L’ARCHITETTURA DELLA BELLEZZA

Il nuovo centrotavola Domino. Un semplice anello e delle vele tese, rese rigide dalla materia di cui son fatte: prezioso metallo. E poi il richiamo a un’antico gioco. Un alito di vento e…inizia la danza di un nastro di tessere che, per caduta, si anima creando stupore e magia.
E ancora…il ricordo di architetture dalle nervature ardite e maestose, ma anche la contemporanea creatività ingegneristica di Santiago Calatrava o del grande e indimenticato Oscar Niemeyer.

Sono queste le figure che si affacciano alla mente osservando DOMINO.
Basta provare a immaginare le svettanti colonne delle navate gotiche o, per restare nel mondo dell’oggi, all’organica eleganza della Stazione dell’Alta Velocità di Reggio Emilia o del Ponte Almeda a Valencia, firmate da Calatrava.
Ma ancora di più la similitudine è percepibile osservando la Cattedrale di Brasilia di Oscar Niemeyer.
I richiami alla Natura degli elementi architettonici si unisce a un dinamismo che fa vibrare l’architettura. Per contrasto.
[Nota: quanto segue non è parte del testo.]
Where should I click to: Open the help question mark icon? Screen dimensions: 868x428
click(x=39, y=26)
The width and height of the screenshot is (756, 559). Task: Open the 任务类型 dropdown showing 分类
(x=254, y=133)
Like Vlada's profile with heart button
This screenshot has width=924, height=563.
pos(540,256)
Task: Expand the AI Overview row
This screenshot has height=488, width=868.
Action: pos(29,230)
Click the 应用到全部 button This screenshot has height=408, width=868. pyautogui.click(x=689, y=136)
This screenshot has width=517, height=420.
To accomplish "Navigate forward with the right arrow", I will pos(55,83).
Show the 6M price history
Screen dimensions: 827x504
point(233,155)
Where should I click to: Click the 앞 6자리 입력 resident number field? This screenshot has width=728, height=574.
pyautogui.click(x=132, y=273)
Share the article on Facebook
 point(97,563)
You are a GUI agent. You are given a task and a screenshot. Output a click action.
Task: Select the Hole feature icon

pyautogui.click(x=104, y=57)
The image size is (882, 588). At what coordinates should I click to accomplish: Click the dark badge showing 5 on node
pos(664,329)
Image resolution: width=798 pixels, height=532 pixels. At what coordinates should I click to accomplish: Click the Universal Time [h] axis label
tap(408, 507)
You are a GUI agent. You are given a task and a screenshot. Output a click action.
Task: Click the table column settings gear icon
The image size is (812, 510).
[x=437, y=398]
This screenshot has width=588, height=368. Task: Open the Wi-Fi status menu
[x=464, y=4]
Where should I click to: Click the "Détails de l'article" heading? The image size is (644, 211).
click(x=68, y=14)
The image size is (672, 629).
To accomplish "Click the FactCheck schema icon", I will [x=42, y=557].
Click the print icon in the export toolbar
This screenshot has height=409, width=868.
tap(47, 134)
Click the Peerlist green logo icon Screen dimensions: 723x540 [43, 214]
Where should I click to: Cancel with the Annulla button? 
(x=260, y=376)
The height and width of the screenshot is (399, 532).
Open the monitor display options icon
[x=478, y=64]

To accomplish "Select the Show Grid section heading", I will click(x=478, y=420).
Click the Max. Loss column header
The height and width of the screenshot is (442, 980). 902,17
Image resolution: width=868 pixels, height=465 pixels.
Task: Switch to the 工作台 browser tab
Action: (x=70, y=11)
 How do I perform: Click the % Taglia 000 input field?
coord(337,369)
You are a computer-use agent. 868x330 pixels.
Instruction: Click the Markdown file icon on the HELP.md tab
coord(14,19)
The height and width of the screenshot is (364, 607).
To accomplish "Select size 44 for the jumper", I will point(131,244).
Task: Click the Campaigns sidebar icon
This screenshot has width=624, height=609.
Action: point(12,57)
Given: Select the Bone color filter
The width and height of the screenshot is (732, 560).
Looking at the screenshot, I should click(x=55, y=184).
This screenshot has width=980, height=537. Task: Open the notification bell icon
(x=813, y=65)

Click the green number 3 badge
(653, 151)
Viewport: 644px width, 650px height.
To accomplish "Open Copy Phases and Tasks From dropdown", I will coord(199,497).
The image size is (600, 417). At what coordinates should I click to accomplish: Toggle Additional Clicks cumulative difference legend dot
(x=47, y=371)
Perché la singolarità sta proprio nel rendere mobile qualcosa che per necessità deve essere statica. L’architettura è costruzione, è struttura, è qualcosa destinata a durare nel tempo…testimone del fare dell’uomo.
In piccolo questa magia si ripete nell’ultima creazione Zanetto.
Un centrotavola semplicissimo eppure versatile, mobile, elegantissimo.
Le vele che ne compongono la struttura hanno la bellezza del colore del metallo passando dall’argento lunare, al bronzo, all’oro, al rosso del prezioso rame. Questo gioco di cromie insieme alla luce che ne fa muovere la superficie definisce un oggetto che – da solo – dona all’ambiente che l’accoglie un distillato di perfezione.
Paradossalmente non è la funzione a disegnarne l’identità – portafrutta, per esempio – ma è proprio la sua architettura che rende omaggio, in miniatura, all’opera dell’uomo e alla sua creatività.
L’architettura racconta ‘Civiltà’ e ‘Cultura’. Termini a cui Zanetto è profondamente legato perché rappresentano la stratificazione dei saperi e della loro capacità di rinnovarsi mantenendo intatti i fili della memoria. La bellezza del fare e del lasciare ‘traccia’ sta proprio nel creare oggetti capaci di interpretare la propria contemporaneità e, insieme, essere oltre essa. E’ la potenza evocativa dell’immagine.
In questo processo di costruzione del ‘bello’ si definisce lo spazio della consapevolezza, del valore intrinseco della materia e della necessità di non sprecarla. Mai.
Ed è nel fare che lo ‘scarto’ di altre lavorazioni diventa a sua volta materia da modellare, da trasformare in idea tangibile. Una forma pensiero che da sempre è nota distintiva delle opere firmate da Zanetto.